→ **EXERCISE BRIEF**
The result is the exact lines from the one containing "1208x714 pixels. How" through the final line of the entries; leave out the pictures.

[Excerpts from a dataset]
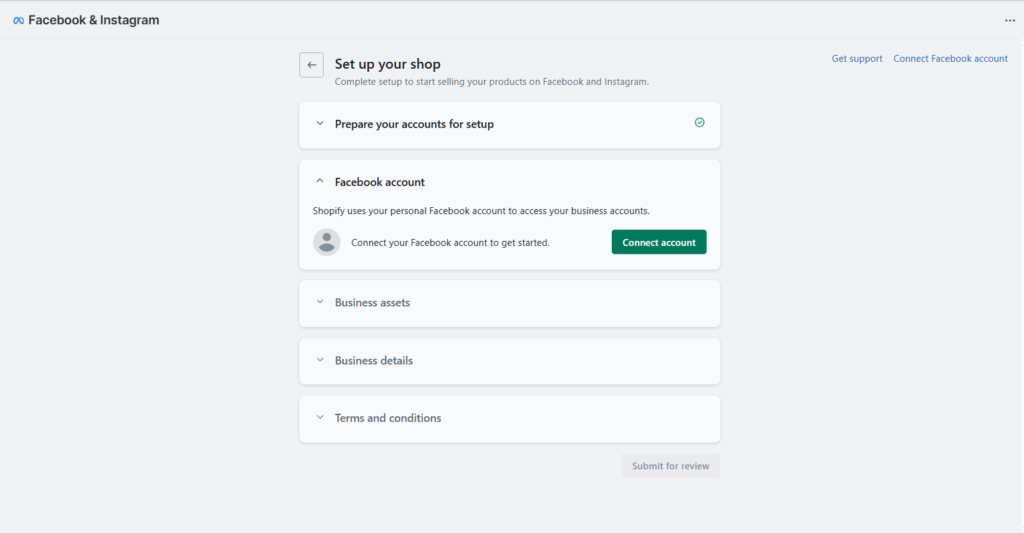Screen dimensions: 1024x533
Task: Click the Connect account button
Action: pyautogui.click(x=659, y=242)
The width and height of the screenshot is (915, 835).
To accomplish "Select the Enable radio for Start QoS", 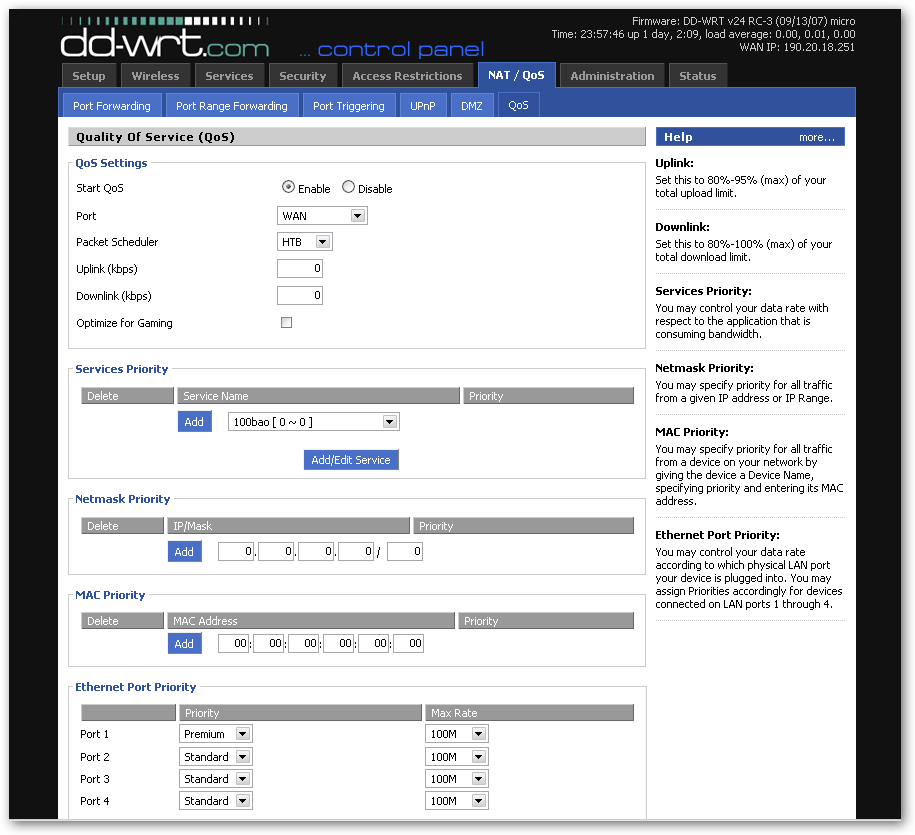I will (288, 187).
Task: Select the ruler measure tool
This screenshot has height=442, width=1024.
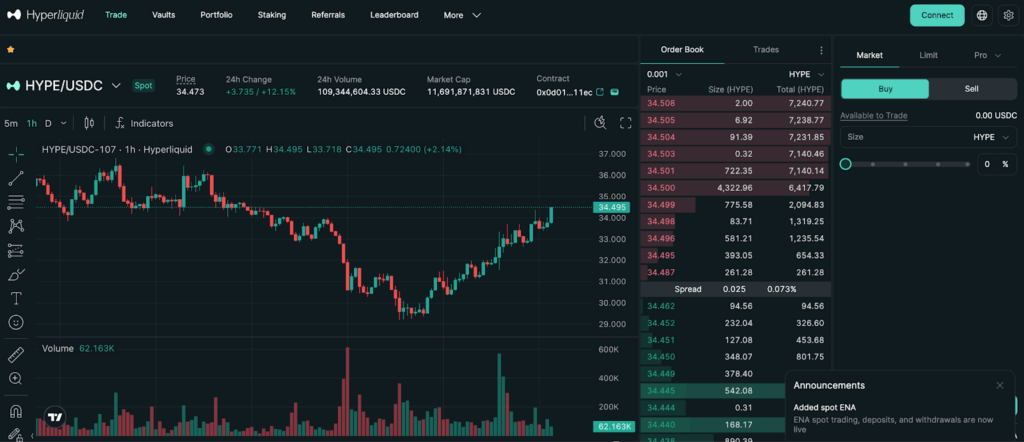Action: click(16, 355)
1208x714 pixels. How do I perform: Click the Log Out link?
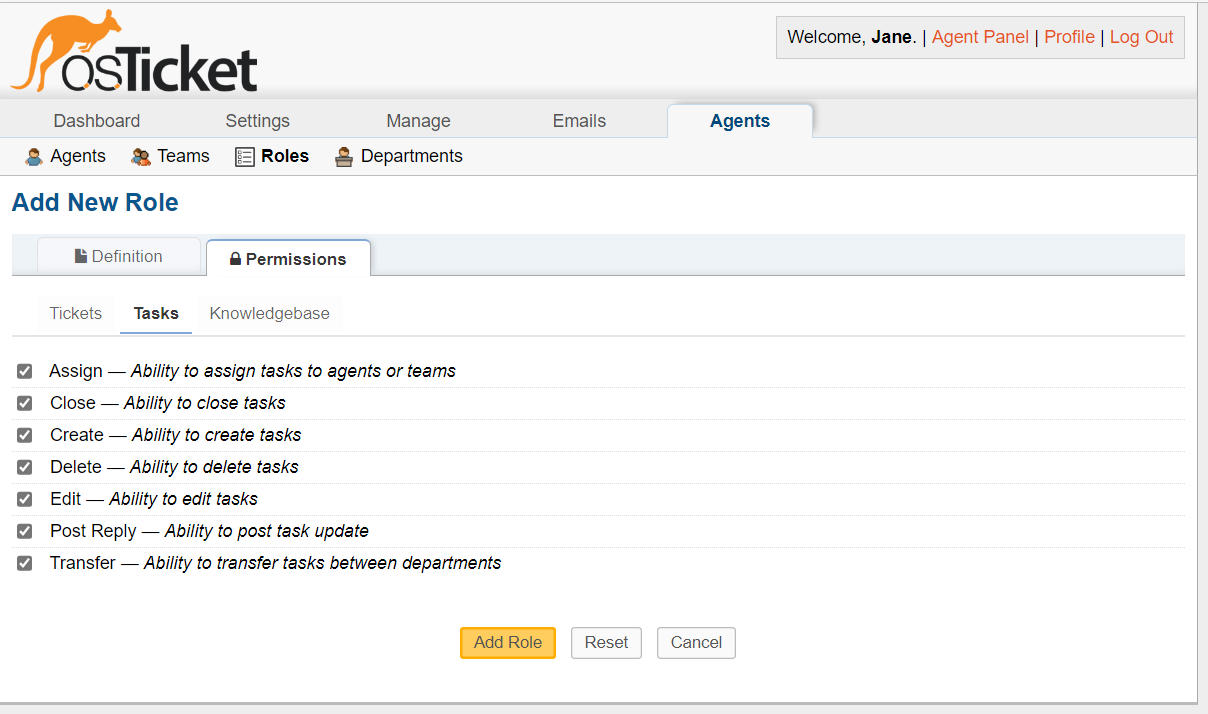(1141, 36)
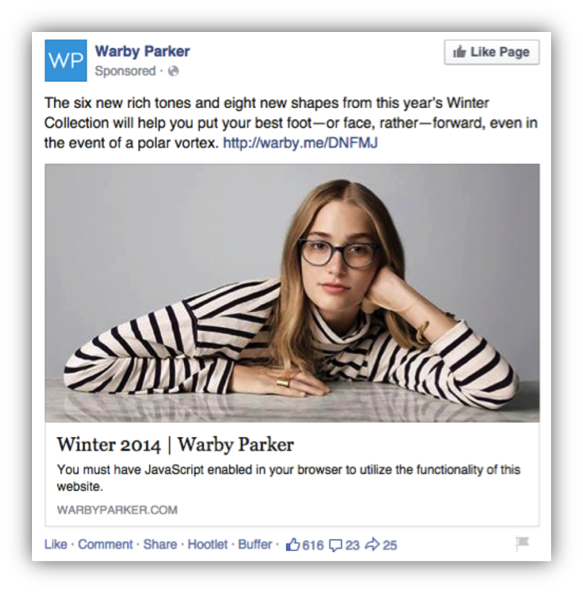Click the Share action link
583x594 pixels.
tap(160, 544)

→ **OUTPUT**
1208x714 pixels. How do I perform: Click the Log Out link?
(1141, 36)
Click the Share action link
583x594 pixels.
tap(160, 544)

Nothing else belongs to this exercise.